_Fragmento del documento_:
======

La vida de los viejos elefantes de circo no parece muy envidiable, pero es que, además, algunos de ellos acabaron sacrificados por empresarios con un desatinado sentido de la justicia. Hay dos casos emblemáticos. En 1916, la elefanta Mary mató al entrenador que la montaba durante un desfile en Tennessee. Al parecer, el operario novato fue a pincharla justo donde tenía una infección dental. La multitud clamó venganza y varias ciudades amenazaron con no admitir al circo en su territorio, así que Mary acabó ahorcada de una grúa para coches, ante la mirada morbosa de miles de espectadores. También es desoladora la historia de Mandarin, que en 1902 provocó la muerte de uno de sus cuidadores en Londres. La 'troupe' de James A. Bailey (otro mito del circo, que acabaría asociándose con Barnum) emprendía justo entonces la travesía del Atlántico, en un barco con todos sus animales, y al llegar a Nueva York el jefe mandó arrojar a Mandarin al mar, dentro de una jaula lastrada con metal.

======

_Datos guardados_:
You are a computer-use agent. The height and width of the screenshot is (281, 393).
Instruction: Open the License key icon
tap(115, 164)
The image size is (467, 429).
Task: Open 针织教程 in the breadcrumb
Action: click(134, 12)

======

_Pasos a seguir_:
1. Indica si cada afirmación coincide con el texto sobre los elefantes de circo: (a) Mary mató a su entrenador durante un desfile en Tennessee; (b) Mandarin murió ahorcada de una grúa; (c) el cuidador que murió por culpa de Mandarin estaba en Nueva York. Responde sí o no y copia las palabras del texto que lo deciden.
2. Sigue escribiendo el texto sobre los elefantes de circo a partir de su última frase.

_Resultados por tarea_:
1.
(a) Sí: «En 1916, la elefanta Mary mató al entrenador que la montaba durante un desfile en Tennessee.»
(b) No: «el jefe mandó arrojar a Mandarin al mar, dentro de una jaula lastrada con metal»
(c) No: «en 1902 provocó la muerte de uno de sus cuidadores en Londres»

2.
En la música clásica existen pocas obras tan singulares como la 'Circus Polka' de Igor Stravinsky, no tanto por la pieza en sí como por sus circunstancias. El gran circo que resultó de sumar las empresas de los hermanos Ringling y nuestros viejos conocidos Barnum y Bailey decidió contratar al egregio compositor y a George Balanchine (figura clave del ballet del siglo XX) para que creasen una coreografía para sus elefantes. El espectáculo se presentó en 1942 en el Madison Square Garden, con cincuenta paquidermos ataviados con tutús rosas (encabezados por la estrella Modoc) y otras tantas bailarinas. Stravinsky no asistió al estreno, ni tampoco a ninguna de las otras 42 representaciones del ballet. Eso sí, al parecer cobró una cantidad insólita por una música que se ventiló en unos pocos días.
Los seres humanos siempre han mostrado un marcado empeño de empujar a los animales a hacer lo mismo que ellos, a veces con resultados indeseables. En su historia del circo 'El gran salto', Raúl Eguizábal relata una anécdota del célebre elefante Pizarro, que «descorchaba botellas con la misma facilidad con la que se bebía su contenido». En los Campos Elíseos de Madrid, Pizarro rompió sus cadenas y supo encontrar sin dificultad el camino hasta la bodega, donde se bebió todo el vino que tenía a su alcance. «La hazaña –cuenta Eguizábal– debió darle apetito, pues, ni corto ni perezoso, se dirigió a una tahona y se comió toda la hornada».